DIRECTIONS:
1 > In the arm64 pageattr patch thread, which Linux version is the patch based on?
2 > Continue the arm64 pageattr patch thread from the point where it stops.

GIVEN TEXT:
[PATCH] arm64/pageattr: Propagate return value from __change_memory_common
Dev Jain
dev.jain at arm.com
Mon Nov 10 20:55:24 PST 2025
On 11/11/25 10:14 am, Yang Shi wrote:
>
>
> On 11/10/25 8:37 PM, Dev Jain wrote:
>>
>> On 11/11/25 9:47 am, Yang Shi wrote:
>>>
>>>
>>> On 11/10/25 7:39 PM, Dev Jain wrote:
>>>>
>>>> On 05/11/25 9:27 am, Dev Jain wrote:
>>>>>
>>>>> On 04/11/25 6:26 pm, Will Deacon wrote:
>>>>>> On Tue, Nov 04, 2025 at 09:06:12AM +0530, Dev Jain wrote:
>>>>>>> On 04/11/25 12:15 am, Yang Shi wrote:
>>>>>>>> On 11/3/25 7:16 AM, Will Deacon wrote:
>>>>>>>>> On Mon, Nov 03, 2025 at 11:43:06AM +0530, Dev Jain wrote:
>>>>>>>>>> Post a166563e7ec3 ("arm64: mm: support large block mapping when
>>>>>>>>>> rodata=full"),
>>>>>>>>>> __change_memory_common has a real chance of failing due to split
>>>>>>>>>> failure.
>>>>>>>>>> Before that commit, this line was introduced in c55191e96caa,
>>>>>>>>>> still having
>>>>>>>>>> a chance of failing if it needs to allocate pagetable memory in
>>>>>>>>>> apply_to_page_range, although that has never been observed to
>>>>>>>>>> be true.
>>>>>>>>>> In general, we should always propagate the return value to
>>>>>>>>>> the caller.
>>>>>>>>>>
>>>>>>>>>> Cc: stable at vger.kernel.org
>>>>>>>>>> Fixes: c55191e96caa ("arm64: mm: apply r/o permissions of VM
>>>>>>>>>> areas to its linear alias as well")
>>>>>>>>>> Signed-off-by: Dev Jain <dev.jain at arm.com>
>>>>>>>>>> ---
>>>>>>>>>> Based on Linux 6.18-rc4.
>>>>>>>>>>
>>>>>>>>>> arch/arm64/mm/pageattr.c | 5 ++++-
>>>>>>>>>> 1 file changed, 4 insertions(+), 1 deletion(-)
>>>>>>>>>>
>>>>>>>>>> diff --git a/arch/arm64/mm/pageattr.c b/arch/arm64/mm/pageattr.c
>>>>>>>>>> index 5135f2d66958..b4ea86cd3a71 100644
>>>>>>>>>> --- a/arch/arm64/mm/pageattr.c
>>>>>>>>>> +++ b/arch/arm64/mm/pageattr.c
>>>>>>>>>> @@ -148,6 +148,7 @@ static int change_memory_common(unsigned
>>>>>>>>>> long addr, int numpages,
>>>>>>>>>> unsigned long size = PAGE_SIZE * numpages;
>>>>>>>>>> unsigned long end = start + size;
>>>>>>>>>> struct vm_struct *area;
>>>>>>>>>> + int ret;
>>>>>>>>>> int i;
>>>>>>>>>> if (!PAGE_ALIGNED(addr)) {
>>>>>>>>>> @@ -185,8 +186,10 @@ static int change_memory_common(unsigned
>>>>>>>>>> long addr, int numpages,
>>>>>>>>>> if (rodata_full && (pgprot_val(set_mask) == PTE_RDONLY ||
>>>>>>>>>> pgprot_val(clear_mask) == PTE_RDONLY)) {
>>>>>>>>>> for (i = 0; i < area->nr_pages; i++) {
>>>>>>>>>> - __change_memory_common((u64)page_address(area->pages[i]),
>>>>>>>>>> + ret =
>>>>>>>>>> __change_memory_common((u64)page_address(area->pages[i]),
>>>>>>>>>> PAGE_SIZE, set_mask, clear_mask);
>>>>>>>>>> + if (ret)

DATASET CONTENT:
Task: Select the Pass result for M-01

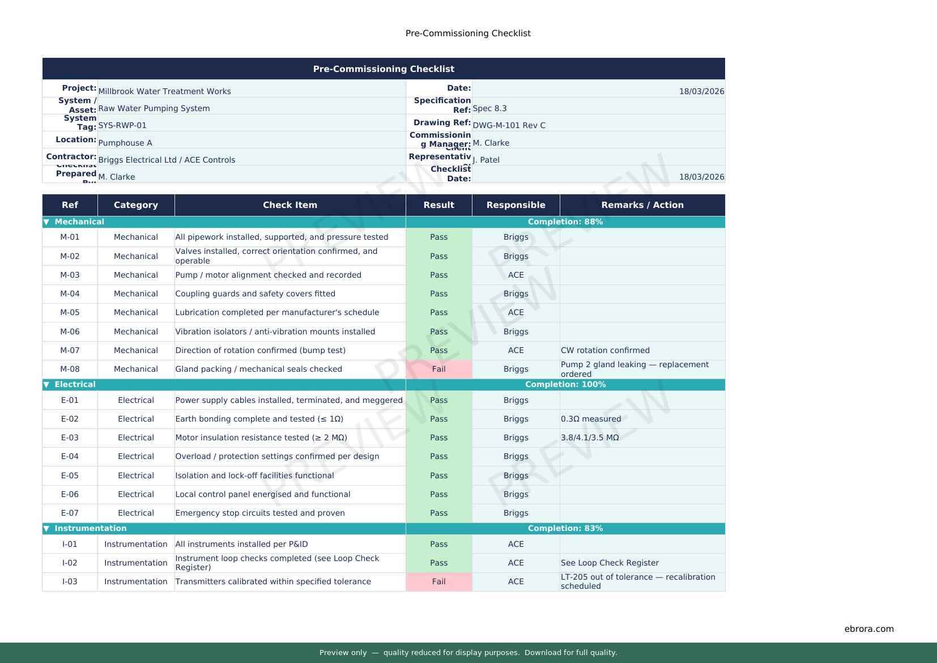Action: pyautogui.click(x=438, y=237)
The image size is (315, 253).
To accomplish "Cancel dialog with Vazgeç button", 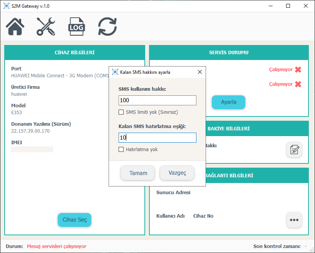I will click(x=177, y=173).
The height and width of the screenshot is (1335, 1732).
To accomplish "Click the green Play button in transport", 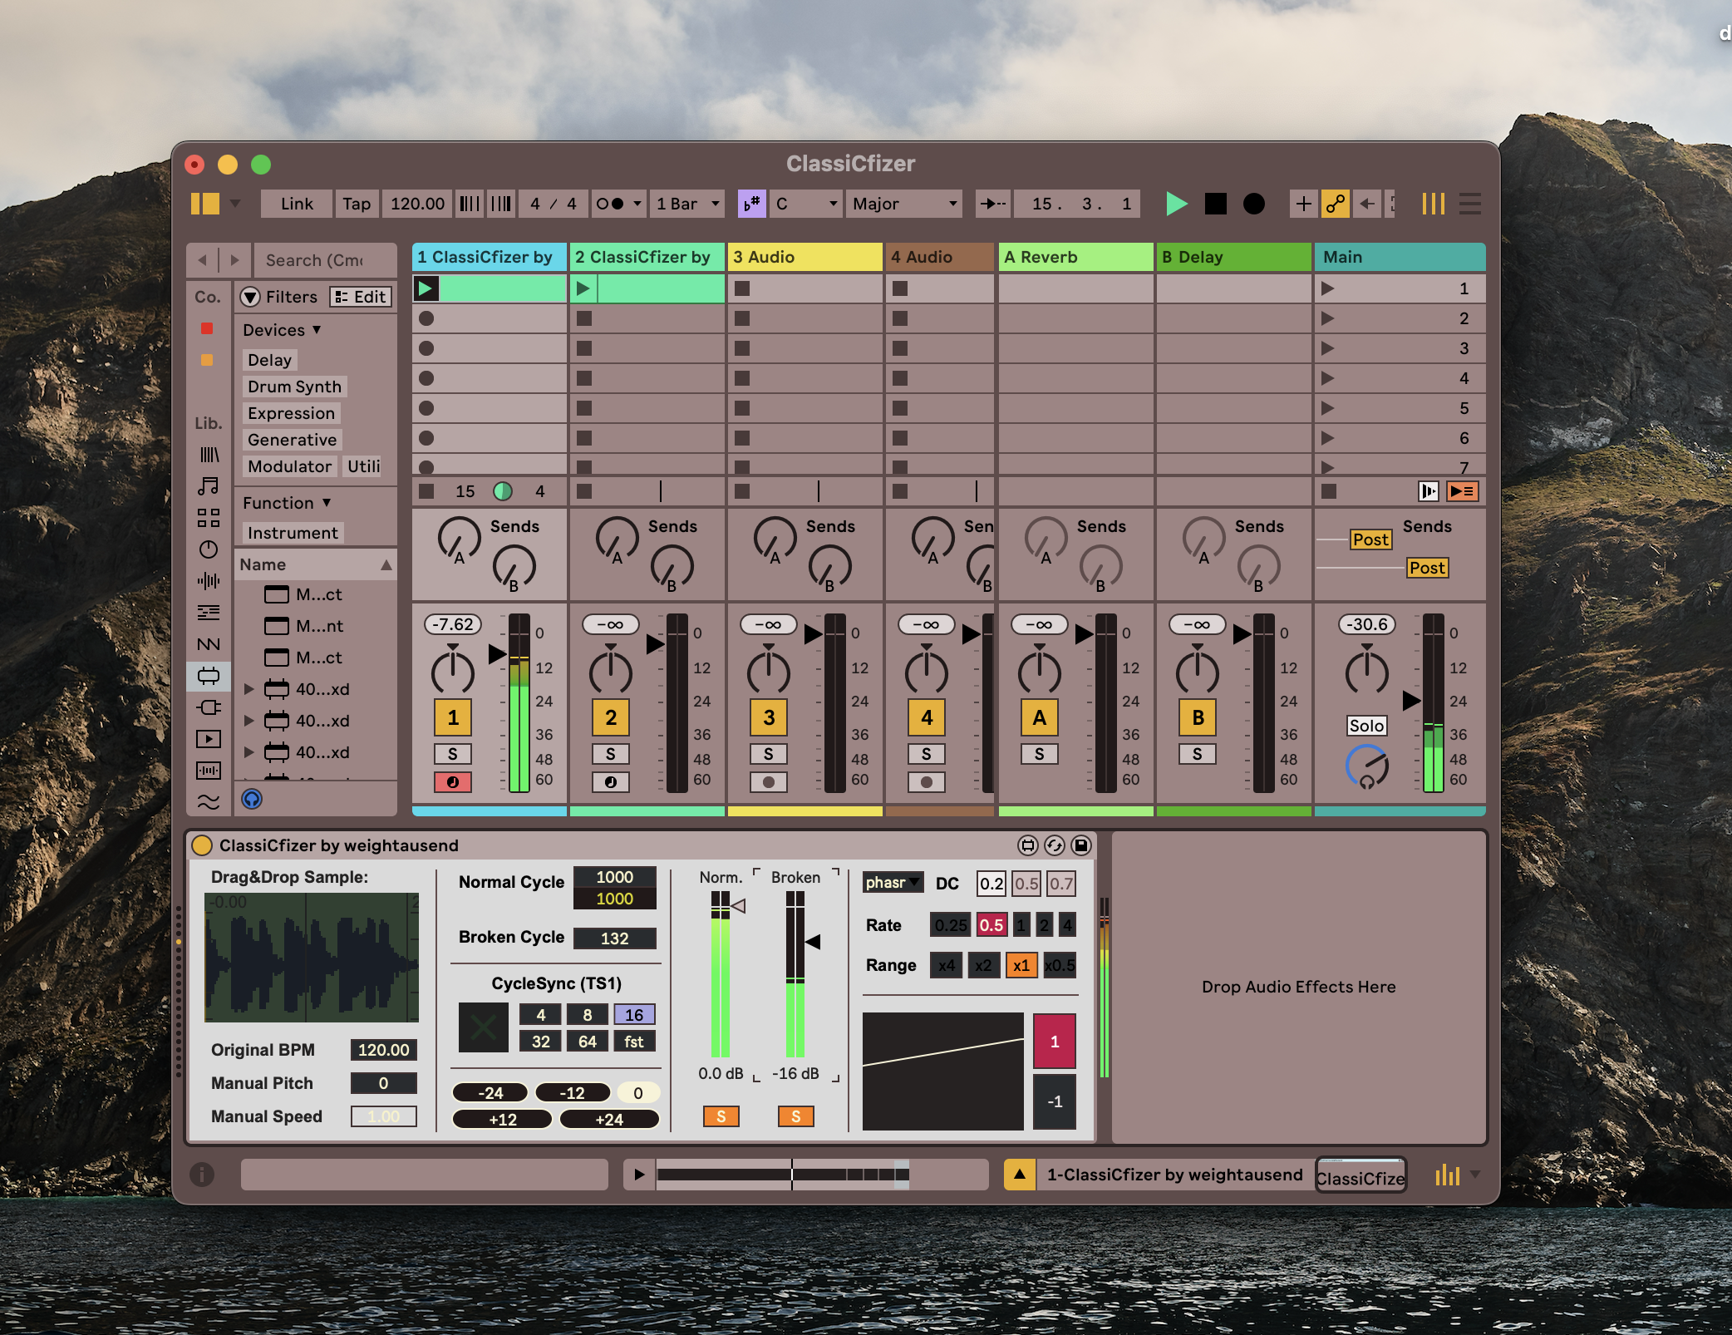I will point(1176,204).
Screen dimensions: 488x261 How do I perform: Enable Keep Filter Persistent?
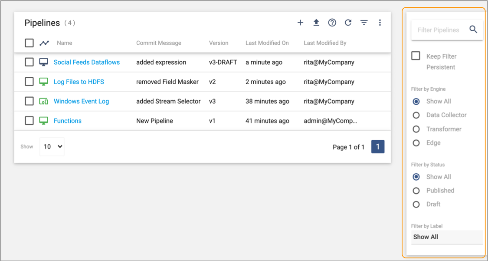(415, 56)
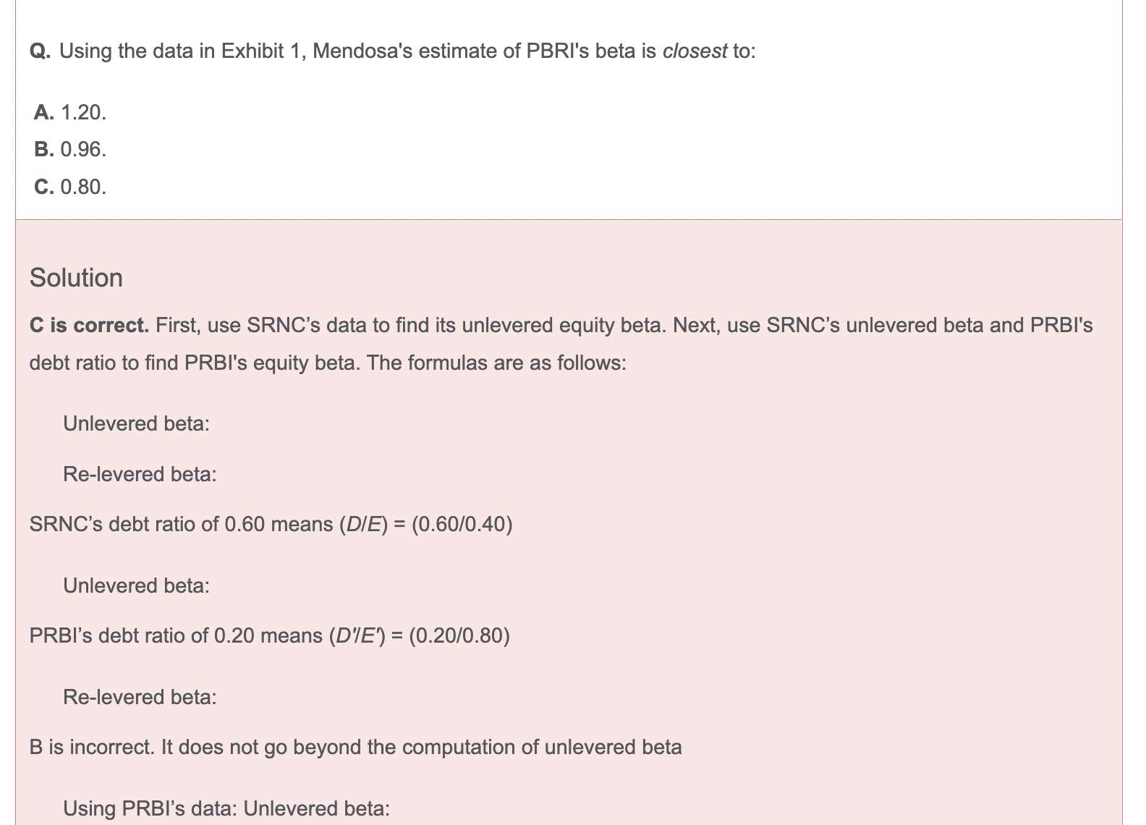This screenshot has height=825, width=1146.
Task: Click 'Using PRBI's data: Unlevered beta:' line
Action: pyautogui.click(x=226, y=808)
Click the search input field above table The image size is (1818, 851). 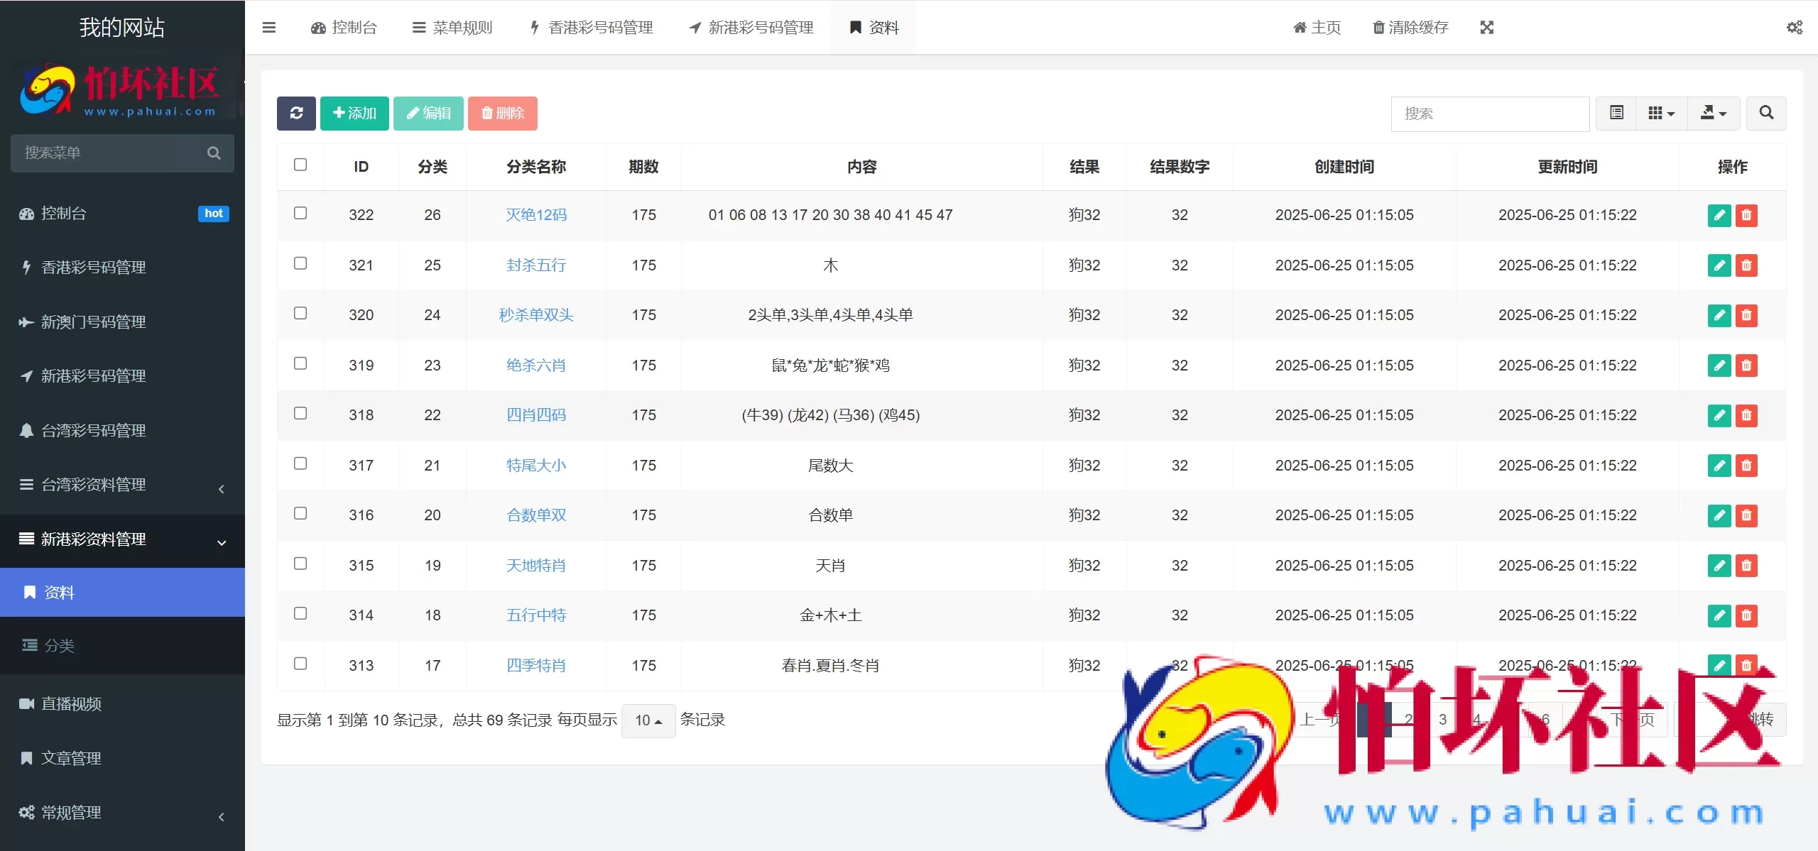(x=1490, y=114)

ANSWERS TO THE TASKS:
1 > Linux 6.18-rc4.

2 >
>>>>>>>>>> + return ret;
>>>>>>>>> Hmm, this means we can return failure half-way through the
>>>>>>>>> operation. Is
>>>>>>>>> that something callers are expecting to handle? If so, how can
>>>>>>>>> they tell
>>>>>>>>> how far we got?
>>>>>>>> IIUC the callers don't have to know whether it is half-way or not
>>>>>>>> because the callers will change the permission back (e.g. to
>>>>>>>> RW) for the
>>>>>>>> whole range when freeing memory.
>>>>>>> Yes, it is the caller's responsibility to set
>>>>>>> VM_FLUSH_RESET_PERMS flag.
>>>>>>> Upon vfree(), it will change the direct map permissions back to RW.
>>>>>> Ok, but vfree() ends up using update_range_prot() to do that and
>>>>>> if we
>>>>>> need to worry about that failing (as per your commit message), then
>>>>>> we're in trouble because the calls to set_area_direct_map() are
>>>>>> unchecked.
>>>>>>
>>>>>> In other words, this patch is either not necessary or it is
>>>>>> incomplete.
>>>>>
>>>>> Here is the relevant email, in the discussion between Ryan and Yang:
>>>>>
>>>>> https://lore.kernel.org/all/fe52a1d8-5211-4962-afc8-c3f9caf64119@os.amperecomputing.com/
>>>>>
>>>>>
>>>>> We had concluded that all callers of set_memory_ro() or
>>>>> set_memory_rox() (which require the
>>>>> linear map perm change back to default, upon vfree() ) will call
>>>>> it for the entire region (vm_struct).
>>>>> So, when we do the set_direct_map_invalid_noflush, it is
>>>>> guaranteed that the region has already
>>>>> been split. So this call cannot fail.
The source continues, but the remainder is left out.